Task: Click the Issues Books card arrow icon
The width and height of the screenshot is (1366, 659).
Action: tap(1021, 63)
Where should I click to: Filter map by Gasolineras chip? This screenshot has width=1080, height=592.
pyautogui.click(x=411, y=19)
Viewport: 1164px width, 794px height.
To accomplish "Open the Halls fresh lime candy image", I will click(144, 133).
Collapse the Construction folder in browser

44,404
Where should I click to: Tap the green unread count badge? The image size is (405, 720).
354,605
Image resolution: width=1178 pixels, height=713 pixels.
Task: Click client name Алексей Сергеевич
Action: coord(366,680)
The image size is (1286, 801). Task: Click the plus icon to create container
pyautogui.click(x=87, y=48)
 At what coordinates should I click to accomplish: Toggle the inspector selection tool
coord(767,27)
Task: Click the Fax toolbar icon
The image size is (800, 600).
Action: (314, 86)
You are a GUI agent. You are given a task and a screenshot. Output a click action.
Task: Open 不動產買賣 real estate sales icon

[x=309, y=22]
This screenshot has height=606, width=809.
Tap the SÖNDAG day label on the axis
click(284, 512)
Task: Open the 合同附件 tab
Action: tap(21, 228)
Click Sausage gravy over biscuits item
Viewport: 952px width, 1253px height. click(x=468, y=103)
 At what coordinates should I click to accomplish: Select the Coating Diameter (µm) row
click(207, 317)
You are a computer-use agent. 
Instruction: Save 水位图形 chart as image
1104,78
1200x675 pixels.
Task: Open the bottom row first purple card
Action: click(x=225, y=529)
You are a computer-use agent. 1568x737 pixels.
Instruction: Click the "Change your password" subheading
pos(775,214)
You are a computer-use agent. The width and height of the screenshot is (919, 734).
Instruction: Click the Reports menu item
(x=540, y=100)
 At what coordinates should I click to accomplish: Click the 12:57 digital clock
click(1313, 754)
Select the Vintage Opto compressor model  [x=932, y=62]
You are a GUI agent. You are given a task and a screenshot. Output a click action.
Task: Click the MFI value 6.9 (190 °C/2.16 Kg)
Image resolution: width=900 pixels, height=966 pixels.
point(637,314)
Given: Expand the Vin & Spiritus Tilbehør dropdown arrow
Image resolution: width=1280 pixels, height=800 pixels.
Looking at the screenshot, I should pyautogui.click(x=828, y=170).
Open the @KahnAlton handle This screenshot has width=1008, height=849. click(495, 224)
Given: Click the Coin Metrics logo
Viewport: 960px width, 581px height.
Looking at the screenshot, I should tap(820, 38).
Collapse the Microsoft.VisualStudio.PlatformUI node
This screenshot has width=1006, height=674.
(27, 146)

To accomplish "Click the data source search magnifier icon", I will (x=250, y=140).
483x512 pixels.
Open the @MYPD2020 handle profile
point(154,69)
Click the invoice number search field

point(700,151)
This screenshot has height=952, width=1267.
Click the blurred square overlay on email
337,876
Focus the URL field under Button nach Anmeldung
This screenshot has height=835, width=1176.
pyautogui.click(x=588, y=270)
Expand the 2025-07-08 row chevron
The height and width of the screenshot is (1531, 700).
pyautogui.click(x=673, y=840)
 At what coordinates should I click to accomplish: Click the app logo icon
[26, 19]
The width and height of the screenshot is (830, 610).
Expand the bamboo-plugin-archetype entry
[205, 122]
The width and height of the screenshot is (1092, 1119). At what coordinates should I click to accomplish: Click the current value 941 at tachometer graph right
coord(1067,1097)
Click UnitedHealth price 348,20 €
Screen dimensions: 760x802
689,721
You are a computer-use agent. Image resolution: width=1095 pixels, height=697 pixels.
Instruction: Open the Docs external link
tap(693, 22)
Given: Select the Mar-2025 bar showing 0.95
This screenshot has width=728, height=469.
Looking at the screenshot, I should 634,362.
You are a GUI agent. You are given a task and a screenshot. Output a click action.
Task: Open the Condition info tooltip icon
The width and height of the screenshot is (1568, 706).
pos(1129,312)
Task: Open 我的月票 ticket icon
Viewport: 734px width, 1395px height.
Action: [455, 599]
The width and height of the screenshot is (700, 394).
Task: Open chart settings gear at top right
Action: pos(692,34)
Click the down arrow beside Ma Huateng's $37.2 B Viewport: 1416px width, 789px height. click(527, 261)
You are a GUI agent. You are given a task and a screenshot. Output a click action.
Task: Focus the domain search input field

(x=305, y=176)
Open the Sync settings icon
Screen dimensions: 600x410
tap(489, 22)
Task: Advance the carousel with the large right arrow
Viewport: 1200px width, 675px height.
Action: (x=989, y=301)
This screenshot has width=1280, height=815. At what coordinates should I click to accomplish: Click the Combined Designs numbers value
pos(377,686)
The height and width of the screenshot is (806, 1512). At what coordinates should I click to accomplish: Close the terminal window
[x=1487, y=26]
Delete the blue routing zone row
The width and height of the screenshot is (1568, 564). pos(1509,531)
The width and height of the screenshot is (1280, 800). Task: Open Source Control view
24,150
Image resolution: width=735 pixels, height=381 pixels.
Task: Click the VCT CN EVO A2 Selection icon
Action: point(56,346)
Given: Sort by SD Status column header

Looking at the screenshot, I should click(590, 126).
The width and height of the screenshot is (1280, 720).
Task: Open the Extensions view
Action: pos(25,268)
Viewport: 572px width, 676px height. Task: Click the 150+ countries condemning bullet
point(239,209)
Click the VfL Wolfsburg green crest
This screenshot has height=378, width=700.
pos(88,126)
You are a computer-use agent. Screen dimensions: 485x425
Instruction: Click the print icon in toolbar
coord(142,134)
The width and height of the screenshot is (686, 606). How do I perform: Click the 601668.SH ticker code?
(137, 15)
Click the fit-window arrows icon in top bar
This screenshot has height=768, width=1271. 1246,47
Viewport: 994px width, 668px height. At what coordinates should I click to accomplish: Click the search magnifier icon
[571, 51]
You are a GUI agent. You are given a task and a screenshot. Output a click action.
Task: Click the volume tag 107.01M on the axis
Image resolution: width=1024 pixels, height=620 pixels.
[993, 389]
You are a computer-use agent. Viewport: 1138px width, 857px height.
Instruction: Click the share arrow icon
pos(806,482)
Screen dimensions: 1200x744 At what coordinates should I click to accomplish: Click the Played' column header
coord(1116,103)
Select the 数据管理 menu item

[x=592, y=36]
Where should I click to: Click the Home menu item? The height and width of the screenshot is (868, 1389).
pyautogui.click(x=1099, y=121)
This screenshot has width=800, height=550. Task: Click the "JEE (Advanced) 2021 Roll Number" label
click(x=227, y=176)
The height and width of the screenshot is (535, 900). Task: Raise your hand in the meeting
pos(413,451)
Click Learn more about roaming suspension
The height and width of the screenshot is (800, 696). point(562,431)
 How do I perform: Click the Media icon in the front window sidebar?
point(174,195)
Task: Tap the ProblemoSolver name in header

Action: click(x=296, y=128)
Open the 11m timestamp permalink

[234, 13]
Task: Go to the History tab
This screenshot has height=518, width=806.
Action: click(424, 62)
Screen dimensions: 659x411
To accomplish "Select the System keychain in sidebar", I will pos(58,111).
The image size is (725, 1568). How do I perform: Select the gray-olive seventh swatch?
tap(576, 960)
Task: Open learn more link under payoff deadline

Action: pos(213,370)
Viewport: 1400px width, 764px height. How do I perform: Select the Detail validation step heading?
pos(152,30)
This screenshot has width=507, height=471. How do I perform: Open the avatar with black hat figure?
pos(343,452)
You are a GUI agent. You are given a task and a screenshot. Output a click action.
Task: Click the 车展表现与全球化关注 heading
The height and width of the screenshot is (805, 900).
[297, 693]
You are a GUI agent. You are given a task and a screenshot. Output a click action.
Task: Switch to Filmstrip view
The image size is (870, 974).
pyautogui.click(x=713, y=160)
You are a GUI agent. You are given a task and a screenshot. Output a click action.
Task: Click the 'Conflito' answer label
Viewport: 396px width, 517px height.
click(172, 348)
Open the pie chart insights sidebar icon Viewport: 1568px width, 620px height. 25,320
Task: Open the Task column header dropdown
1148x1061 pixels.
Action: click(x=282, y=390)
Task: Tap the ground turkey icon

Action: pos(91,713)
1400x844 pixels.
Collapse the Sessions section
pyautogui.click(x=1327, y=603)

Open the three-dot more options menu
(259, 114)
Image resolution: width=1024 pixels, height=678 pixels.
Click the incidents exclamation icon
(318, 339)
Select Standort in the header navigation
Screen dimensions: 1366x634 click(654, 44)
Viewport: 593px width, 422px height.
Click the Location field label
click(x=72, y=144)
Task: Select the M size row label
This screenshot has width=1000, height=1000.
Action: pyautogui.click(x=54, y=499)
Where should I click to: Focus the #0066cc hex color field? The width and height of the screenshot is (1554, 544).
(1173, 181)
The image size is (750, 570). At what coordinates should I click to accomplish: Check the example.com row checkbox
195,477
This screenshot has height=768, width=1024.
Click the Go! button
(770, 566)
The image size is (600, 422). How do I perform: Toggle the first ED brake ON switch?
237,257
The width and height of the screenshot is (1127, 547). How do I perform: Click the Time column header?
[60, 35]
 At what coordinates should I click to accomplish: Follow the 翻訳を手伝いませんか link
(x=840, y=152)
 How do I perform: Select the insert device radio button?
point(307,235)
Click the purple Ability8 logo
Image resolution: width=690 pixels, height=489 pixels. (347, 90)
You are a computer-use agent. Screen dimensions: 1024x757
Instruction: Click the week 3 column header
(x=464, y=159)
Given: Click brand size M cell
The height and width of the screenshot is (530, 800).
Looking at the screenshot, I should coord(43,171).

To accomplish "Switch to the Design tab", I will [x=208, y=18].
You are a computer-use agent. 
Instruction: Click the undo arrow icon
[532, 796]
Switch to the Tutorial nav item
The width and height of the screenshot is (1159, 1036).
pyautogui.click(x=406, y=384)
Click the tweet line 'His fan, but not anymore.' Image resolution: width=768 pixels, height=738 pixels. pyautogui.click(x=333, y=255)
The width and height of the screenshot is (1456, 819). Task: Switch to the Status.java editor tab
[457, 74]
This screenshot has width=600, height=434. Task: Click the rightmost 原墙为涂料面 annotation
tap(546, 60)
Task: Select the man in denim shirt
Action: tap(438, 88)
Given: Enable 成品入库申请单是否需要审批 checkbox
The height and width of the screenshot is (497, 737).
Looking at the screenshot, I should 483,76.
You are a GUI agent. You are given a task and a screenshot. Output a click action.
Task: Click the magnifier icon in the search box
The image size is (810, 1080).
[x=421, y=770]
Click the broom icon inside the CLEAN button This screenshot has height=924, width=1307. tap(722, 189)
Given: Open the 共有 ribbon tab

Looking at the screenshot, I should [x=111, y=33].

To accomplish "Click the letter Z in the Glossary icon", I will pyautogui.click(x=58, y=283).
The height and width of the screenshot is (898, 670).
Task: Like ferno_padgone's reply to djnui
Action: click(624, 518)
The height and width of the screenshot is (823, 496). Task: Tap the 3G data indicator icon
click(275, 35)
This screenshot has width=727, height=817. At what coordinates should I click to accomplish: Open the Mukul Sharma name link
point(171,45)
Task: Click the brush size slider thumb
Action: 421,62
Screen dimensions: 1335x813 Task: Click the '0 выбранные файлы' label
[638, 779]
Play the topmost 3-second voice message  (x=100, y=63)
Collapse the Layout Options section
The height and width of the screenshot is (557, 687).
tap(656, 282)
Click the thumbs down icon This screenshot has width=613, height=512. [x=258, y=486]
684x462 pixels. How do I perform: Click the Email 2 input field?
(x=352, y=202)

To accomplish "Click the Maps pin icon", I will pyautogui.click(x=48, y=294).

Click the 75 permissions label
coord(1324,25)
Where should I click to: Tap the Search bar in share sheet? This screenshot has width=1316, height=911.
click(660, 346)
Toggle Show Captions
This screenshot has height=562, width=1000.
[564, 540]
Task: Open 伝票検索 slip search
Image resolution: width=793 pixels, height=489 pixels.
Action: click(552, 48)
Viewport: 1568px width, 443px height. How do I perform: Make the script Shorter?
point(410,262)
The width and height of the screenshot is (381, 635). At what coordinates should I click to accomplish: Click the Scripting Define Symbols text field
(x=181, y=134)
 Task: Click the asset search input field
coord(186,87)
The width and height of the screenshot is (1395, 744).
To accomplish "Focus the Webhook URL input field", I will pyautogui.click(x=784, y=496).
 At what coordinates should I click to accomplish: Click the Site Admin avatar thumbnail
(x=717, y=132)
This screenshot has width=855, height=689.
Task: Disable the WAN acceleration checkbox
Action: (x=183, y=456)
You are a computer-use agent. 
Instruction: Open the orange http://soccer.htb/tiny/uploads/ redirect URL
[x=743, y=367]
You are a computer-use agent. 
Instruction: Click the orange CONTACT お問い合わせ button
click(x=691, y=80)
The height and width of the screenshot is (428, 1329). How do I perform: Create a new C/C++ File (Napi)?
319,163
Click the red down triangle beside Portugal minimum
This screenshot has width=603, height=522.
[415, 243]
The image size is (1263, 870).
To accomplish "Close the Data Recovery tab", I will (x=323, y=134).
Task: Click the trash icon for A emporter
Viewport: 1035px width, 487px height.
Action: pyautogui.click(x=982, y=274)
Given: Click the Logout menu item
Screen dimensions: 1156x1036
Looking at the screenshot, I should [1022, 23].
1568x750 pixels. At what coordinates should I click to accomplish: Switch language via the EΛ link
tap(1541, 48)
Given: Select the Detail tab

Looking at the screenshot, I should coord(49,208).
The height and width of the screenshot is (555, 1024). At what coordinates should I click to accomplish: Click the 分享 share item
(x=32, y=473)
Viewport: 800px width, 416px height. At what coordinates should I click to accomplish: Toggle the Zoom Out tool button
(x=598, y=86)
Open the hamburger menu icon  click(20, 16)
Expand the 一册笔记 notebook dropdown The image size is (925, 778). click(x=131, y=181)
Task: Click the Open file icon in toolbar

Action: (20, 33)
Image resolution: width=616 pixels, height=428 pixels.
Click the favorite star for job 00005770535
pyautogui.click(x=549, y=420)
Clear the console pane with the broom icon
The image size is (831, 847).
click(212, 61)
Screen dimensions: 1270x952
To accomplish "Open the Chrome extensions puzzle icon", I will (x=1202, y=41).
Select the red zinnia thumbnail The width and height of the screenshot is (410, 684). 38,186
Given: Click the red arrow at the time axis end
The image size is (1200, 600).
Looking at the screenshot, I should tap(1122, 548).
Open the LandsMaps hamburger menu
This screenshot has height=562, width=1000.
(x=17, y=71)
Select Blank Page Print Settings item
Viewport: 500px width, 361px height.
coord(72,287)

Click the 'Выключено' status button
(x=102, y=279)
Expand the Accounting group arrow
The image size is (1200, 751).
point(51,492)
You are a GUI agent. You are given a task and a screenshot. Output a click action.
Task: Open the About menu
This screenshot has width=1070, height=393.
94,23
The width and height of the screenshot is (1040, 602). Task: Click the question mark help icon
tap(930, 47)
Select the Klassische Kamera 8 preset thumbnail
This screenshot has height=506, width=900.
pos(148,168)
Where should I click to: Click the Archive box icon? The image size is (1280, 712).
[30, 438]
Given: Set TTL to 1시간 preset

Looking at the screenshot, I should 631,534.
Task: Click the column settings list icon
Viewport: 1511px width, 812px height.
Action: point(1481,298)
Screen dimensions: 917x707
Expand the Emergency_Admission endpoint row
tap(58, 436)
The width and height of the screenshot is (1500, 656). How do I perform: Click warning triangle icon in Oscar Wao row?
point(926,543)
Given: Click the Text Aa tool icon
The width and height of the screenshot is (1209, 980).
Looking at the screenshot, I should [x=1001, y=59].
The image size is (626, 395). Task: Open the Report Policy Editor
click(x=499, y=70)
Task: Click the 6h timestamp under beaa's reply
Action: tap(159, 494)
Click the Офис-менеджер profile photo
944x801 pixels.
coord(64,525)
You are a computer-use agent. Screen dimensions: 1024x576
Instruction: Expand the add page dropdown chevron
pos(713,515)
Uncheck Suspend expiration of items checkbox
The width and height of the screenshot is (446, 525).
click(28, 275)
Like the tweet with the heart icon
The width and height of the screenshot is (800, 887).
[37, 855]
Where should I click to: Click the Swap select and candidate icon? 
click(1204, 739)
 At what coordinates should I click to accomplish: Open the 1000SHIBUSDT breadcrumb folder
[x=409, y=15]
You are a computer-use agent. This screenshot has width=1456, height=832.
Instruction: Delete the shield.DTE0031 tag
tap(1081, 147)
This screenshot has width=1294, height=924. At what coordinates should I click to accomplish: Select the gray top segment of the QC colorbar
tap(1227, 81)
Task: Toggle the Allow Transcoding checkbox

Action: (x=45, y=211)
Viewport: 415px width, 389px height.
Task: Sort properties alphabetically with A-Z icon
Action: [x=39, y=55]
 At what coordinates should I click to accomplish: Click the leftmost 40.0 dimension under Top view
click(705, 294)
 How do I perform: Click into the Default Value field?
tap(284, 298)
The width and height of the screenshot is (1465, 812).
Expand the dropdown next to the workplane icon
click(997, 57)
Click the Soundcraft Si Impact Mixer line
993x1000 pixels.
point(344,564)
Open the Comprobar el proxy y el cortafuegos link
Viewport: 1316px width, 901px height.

◆ ◆ ◆ ◆ ◆ ◆ ◆

What is asked for is an exact copy of the lines above from the one containing "You are a computer-use agent. This" through the one containing "The width and height of the screenshot is (1465, 812).", and only those.

▸ **Solution to the problem**:
You are a computer-use agent. This screenshot has width=1456, height=832.
Instruction: Delete the shield.DTE0031 tag
tap(1081, 147)
This screenshot has width=1294, height=924. At what coordinates should I click to accomplish: Select the gray top segment of the QC colorbar
tap(1227, 81)
Task: Toggle the Allow Transcoding checkbox

Action: (x=45, y=211)
Viewport: 415px width, 389px height.
Task: Sort properties alphabetically with A-Z icon
Action: [x=39, y=55]
 At what coordinates should I click to accomplish: Click the leftmost 40.0 dimension under Top view
click(705, 294)
 How do I perform: Click into the Default Value field?
tap(284, 298)
The width and height of the screenshot is (1465, 812).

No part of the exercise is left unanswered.